Data shown section start
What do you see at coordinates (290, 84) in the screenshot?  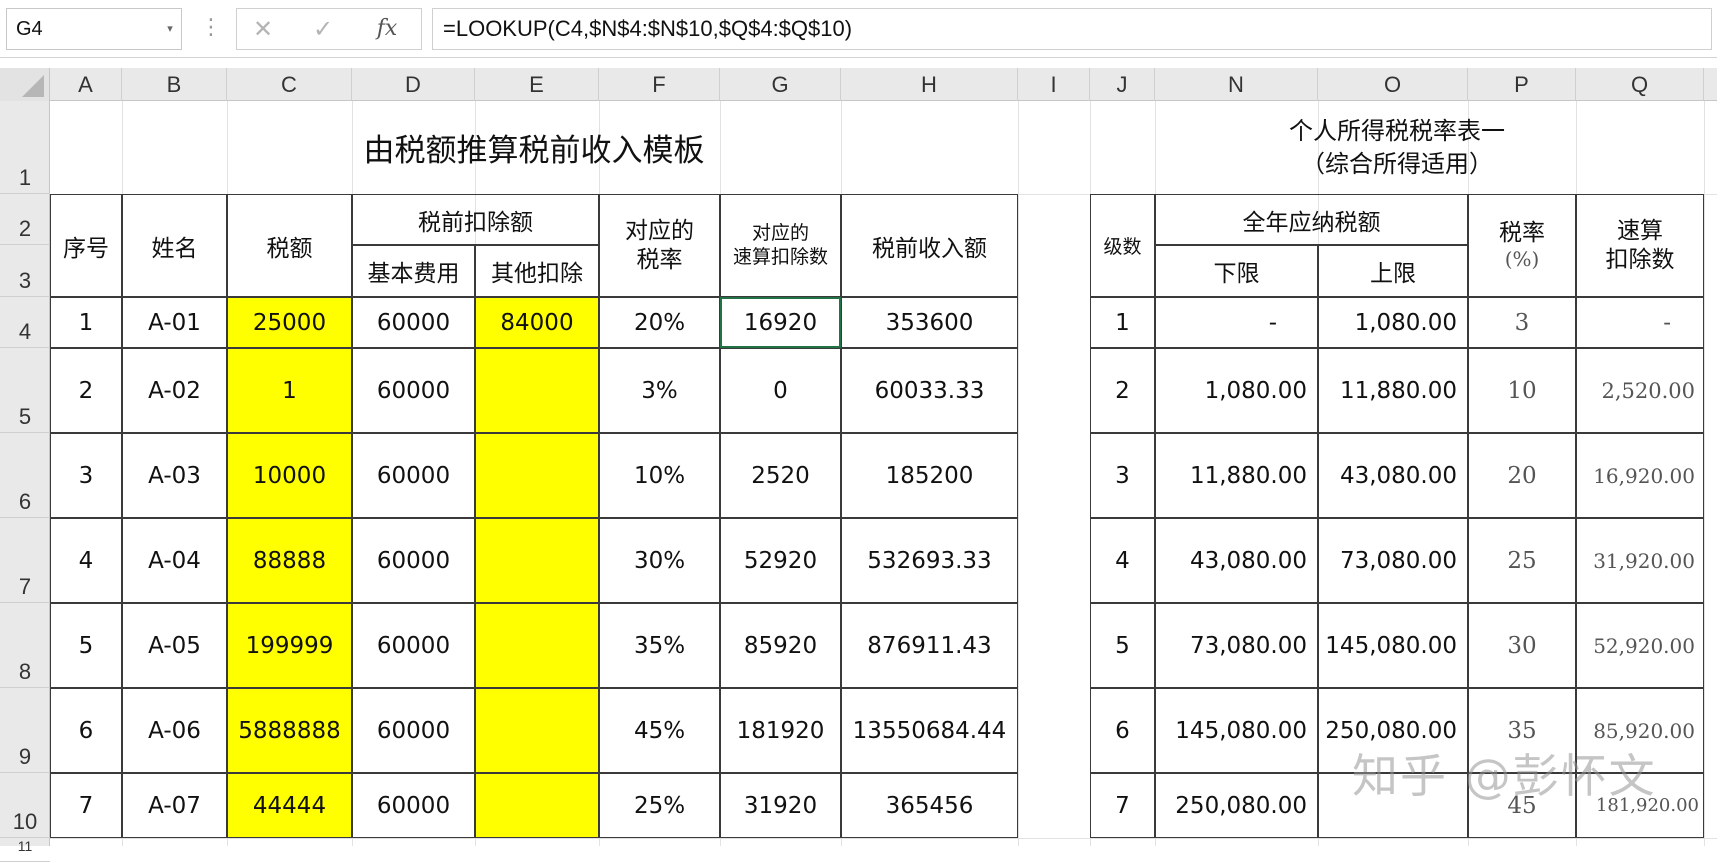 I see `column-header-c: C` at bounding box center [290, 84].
Data shown section end
Data shown section start
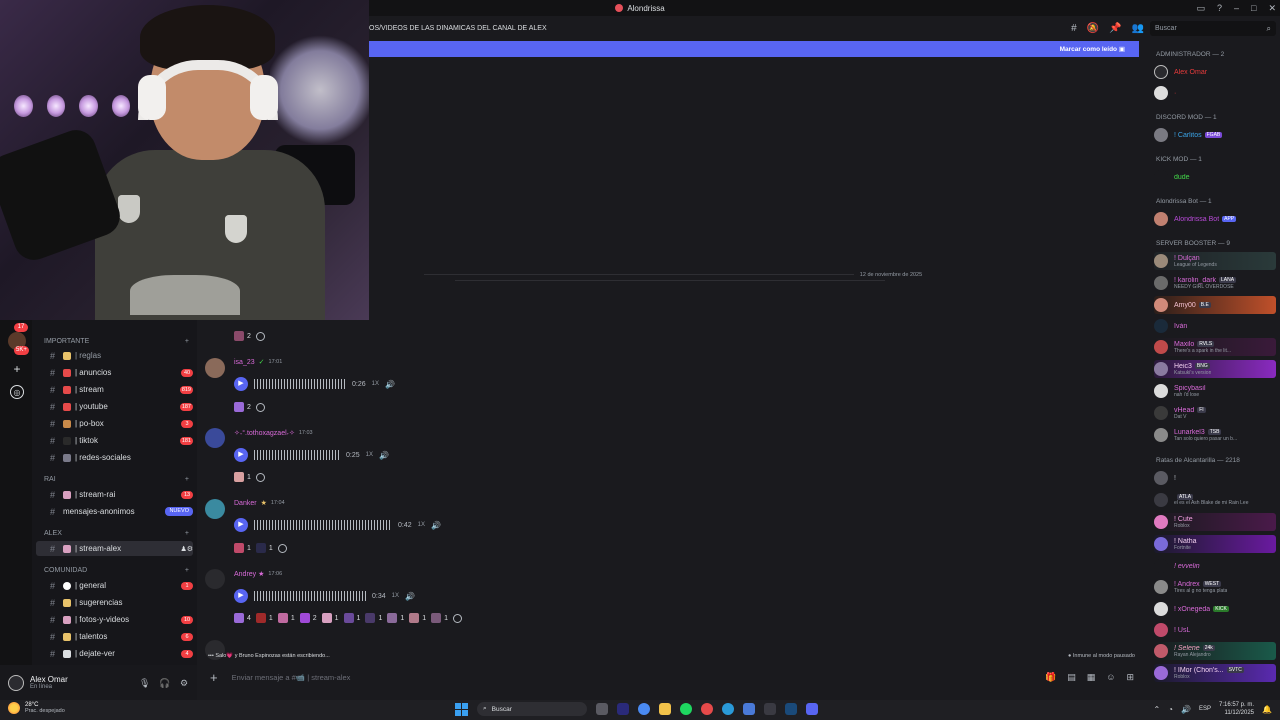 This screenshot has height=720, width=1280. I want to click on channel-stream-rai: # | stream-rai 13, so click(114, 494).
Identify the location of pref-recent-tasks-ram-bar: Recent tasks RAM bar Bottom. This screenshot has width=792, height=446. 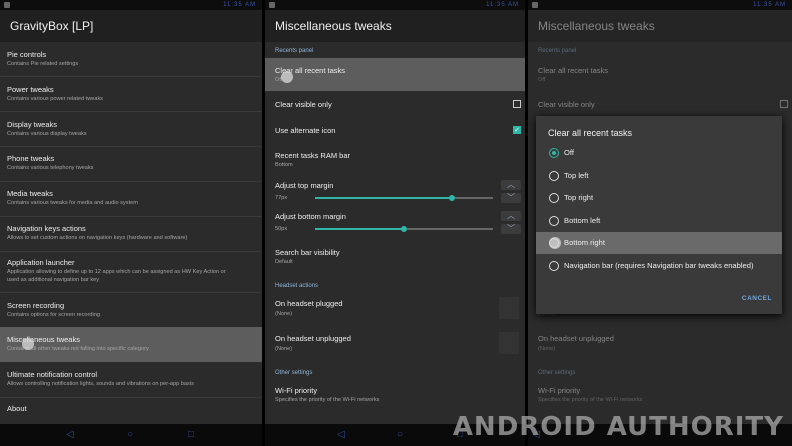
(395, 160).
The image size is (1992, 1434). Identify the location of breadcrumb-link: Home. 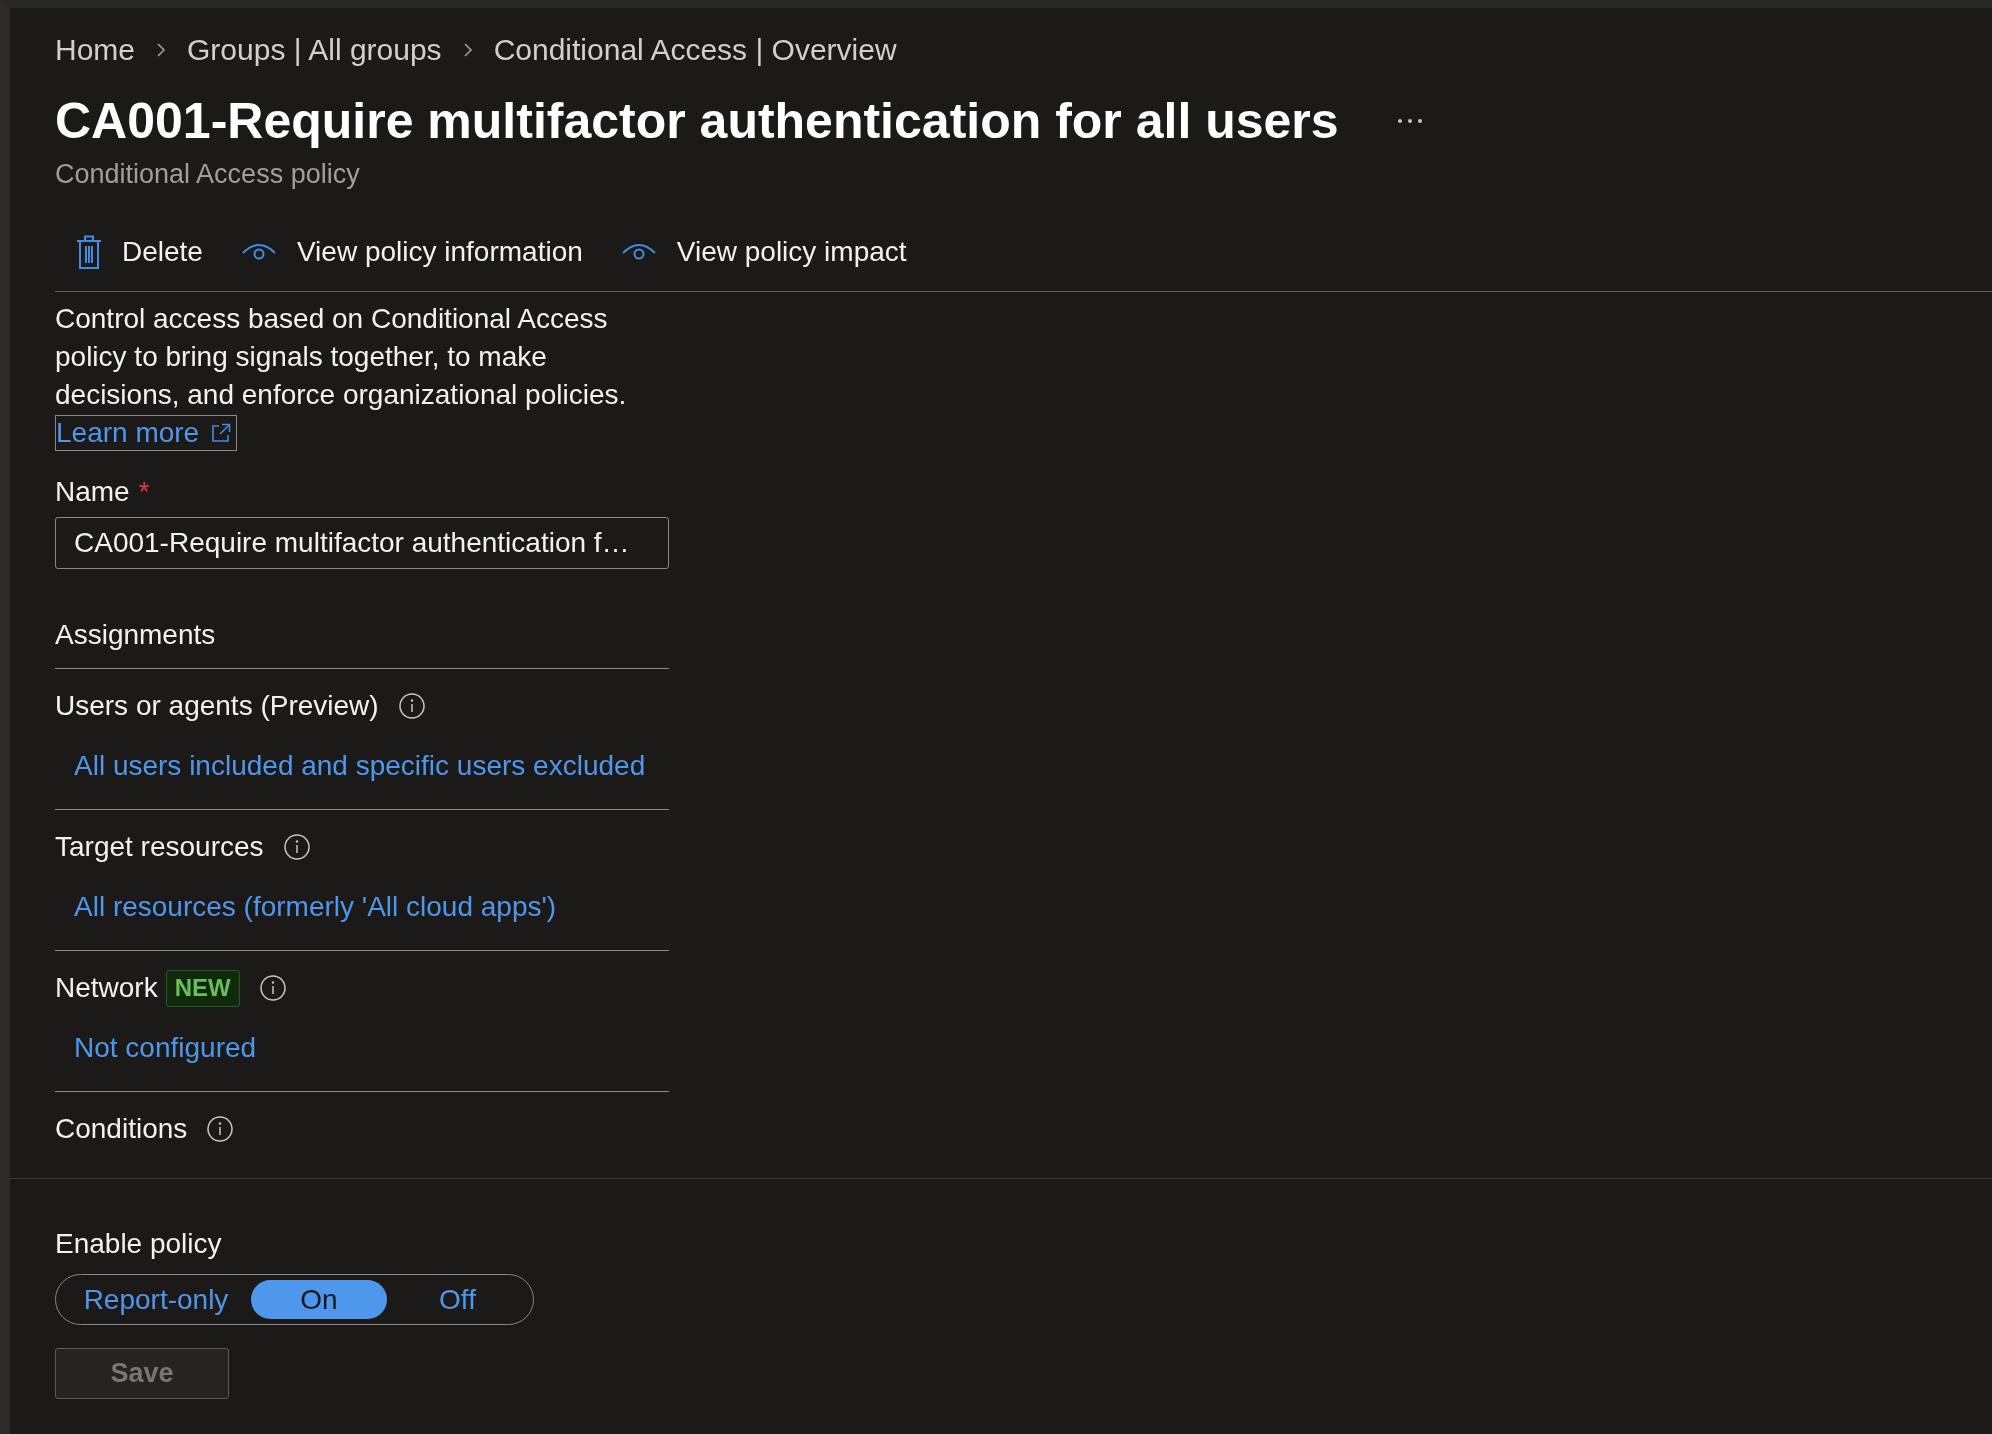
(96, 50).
Data shown section end
Your assignment |
Reproduce the lines verbatim, starting with the line containing "This screenshot has height=720, width=1280." and continuing through the line containing "(395, 160).". Leave the pictures out.

Task response |
 This screenshot has height=720, width=1280. I want to click on channel-stream-rai: # | stream-rai 13, so click(114, 494).
Identify the location of pref-recent-tasks-ram-bar: Recent tasks RAM bar Bottom. This screenshot has width=792, height=446. 
(395, 160).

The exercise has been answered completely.